The author said she felt a need to write the book, but wanted it to be more than her own story.
It is. Practical and comprehensive, this guide speaks with the voice of experience, but not in first person. It is not the catharsis of one tragedy, but a concise exploration of many military widows’ experiences.
Joanne’s husband, Ken, a Navy helicopter pilot, died in a 1992 training accident. In her bereavement, Joanne discovered there were few resources for military widows, except other widows.
"As the years rolled by, the names and faces of the military widows who came after me changed, but the core issues they dealt with remained the same," Joanne said from her Virginia home.
Six years after her husband died, Joanne left a career in engineering for graduate school, earning a counseling degree with an emphasis on traumatic loss.
She and her co-author, Regina Asaro, a military wife and psychiatric nurse, based the book on interviews, research and their own grief and trauma counseling experience.
The book is for military widows, Joanne said, but it also informs those who support them. Family and friends of military widows and the military community can learn what helps, and what does not.
Joanne emphasizes, in print and in person, that grief is individual, and there is no one right way to grieve. The book consistently refers to grief as "work," reinforcing that whatever form it takes, grief is work that must be done.
"In order to get to a point in your life that you do feel better, you’ve got to go through the mud.
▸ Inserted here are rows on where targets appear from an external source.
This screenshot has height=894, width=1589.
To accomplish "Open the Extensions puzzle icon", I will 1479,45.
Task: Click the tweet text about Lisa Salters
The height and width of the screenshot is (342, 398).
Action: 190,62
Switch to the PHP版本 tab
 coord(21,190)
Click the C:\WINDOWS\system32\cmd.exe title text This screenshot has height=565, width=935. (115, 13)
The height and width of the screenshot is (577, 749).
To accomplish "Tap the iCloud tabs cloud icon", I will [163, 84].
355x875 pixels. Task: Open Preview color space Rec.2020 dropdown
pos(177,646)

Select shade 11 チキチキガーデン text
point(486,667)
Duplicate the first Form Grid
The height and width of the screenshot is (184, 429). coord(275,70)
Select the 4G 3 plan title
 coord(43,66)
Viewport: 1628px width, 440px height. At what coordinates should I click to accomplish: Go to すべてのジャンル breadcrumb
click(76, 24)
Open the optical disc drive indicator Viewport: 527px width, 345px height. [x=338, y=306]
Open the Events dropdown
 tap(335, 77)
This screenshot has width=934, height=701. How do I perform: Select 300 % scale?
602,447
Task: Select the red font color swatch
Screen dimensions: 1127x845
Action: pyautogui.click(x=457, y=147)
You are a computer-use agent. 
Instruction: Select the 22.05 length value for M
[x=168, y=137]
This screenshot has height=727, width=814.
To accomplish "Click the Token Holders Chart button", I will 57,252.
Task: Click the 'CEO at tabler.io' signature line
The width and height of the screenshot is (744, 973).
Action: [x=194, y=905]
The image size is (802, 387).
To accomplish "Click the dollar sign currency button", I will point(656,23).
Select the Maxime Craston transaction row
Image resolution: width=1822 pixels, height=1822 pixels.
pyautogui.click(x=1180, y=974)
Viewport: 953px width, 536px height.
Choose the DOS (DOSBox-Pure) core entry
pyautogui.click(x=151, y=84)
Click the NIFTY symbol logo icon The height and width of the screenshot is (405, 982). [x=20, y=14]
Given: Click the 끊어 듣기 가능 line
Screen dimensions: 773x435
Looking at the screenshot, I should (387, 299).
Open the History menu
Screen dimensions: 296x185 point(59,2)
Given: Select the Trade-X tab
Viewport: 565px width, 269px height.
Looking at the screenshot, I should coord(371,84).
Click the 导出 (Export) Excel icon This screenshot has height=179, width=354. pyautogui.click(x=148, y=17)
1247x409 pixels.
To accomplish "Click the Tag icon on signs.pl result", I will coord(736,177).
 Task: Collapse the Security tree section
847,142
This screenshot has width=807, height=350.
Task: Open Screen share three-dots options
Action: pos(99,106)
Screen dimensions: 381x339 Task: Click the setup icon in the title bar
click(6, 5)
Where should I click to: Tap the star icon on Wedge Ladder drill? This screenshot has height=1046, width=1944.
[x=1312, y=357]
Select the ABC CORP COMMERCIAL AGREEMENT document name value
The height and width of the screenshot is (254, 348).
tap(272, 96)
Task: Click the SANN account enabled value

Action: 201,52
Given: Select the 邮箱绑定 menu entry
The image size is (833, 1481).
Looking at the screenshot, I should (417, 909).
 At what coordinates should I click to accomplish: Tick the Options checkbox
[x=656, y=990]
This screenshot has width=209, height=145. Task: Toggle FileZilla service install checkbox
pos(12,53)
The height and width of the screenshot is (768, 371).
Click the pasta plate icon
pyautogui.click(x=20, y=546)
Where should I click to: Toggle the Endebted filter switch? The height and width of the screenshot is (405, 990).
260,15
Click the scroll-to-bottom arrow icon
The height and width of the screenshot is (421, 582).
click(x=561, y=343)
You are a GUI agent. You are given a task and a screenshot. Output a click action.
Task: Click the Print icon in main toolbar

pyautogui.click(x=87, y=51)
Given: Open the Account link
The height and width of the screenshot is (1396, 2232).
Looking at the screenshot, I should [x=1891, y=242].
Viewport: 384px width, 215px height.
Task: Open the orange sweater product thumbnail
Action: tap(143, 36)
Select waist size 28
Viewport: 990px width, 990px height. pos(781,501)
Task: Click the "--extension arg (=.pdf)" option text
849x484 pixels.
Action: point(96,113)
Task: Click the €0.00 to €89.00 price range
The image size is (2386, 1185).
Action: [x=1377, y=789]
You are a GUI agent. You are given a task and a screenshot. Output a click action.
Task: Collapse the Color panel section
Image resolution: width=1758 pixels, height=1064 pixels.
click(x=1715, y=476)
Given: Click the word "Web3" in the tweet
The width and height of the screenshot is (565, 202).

There’s no getting around it," she said.
She advises other widows what experience and training have taught her: "Accept the reality of loss, feel the pain, go through the pain and choose to reinvest in life."
For military widows, Joanne said, this process poses unique difficulties from the outset. Military members who die are often young and have young families. Also, military deaths are often violent deaths that happen far from home.
Add military red tape, potential investigations, memorial services and news coverage to get a sense of the complicated process and ensuing emotions.
Long-term grieving is also affected, said Joanne. National holidays, for instance, take on new meaning.
"When you know there are Boy Scouts and Girl Scouts placing a flag on your husband’s tombstone, the very symbols of our country become symbols of loss to you," she said.
Continuing life as a military dependent is also complicated. "You’re not quite civilian and you’re not quite military," Joanne said. "I still have to use his Social Security number. It makes it harder to make your peace with the loss because it’s a constant reminder."
Military spouses are asked to provide duty phone and address for many routine activities. How does a widow answer that question?
As Joanne writes in her book, "Arlington National Cemetery is not considered a duty station, however permanent it is."
"Military Widow" is a guide for surviving an experience we hope never to face. It comes alongside military widows with empathy, not pity; encouraging them to work through grief, not "get over it." The authors provide guidance on many questions, from the practical (How not to spend life insurance) to personal (What to do with the "I love me" wall.)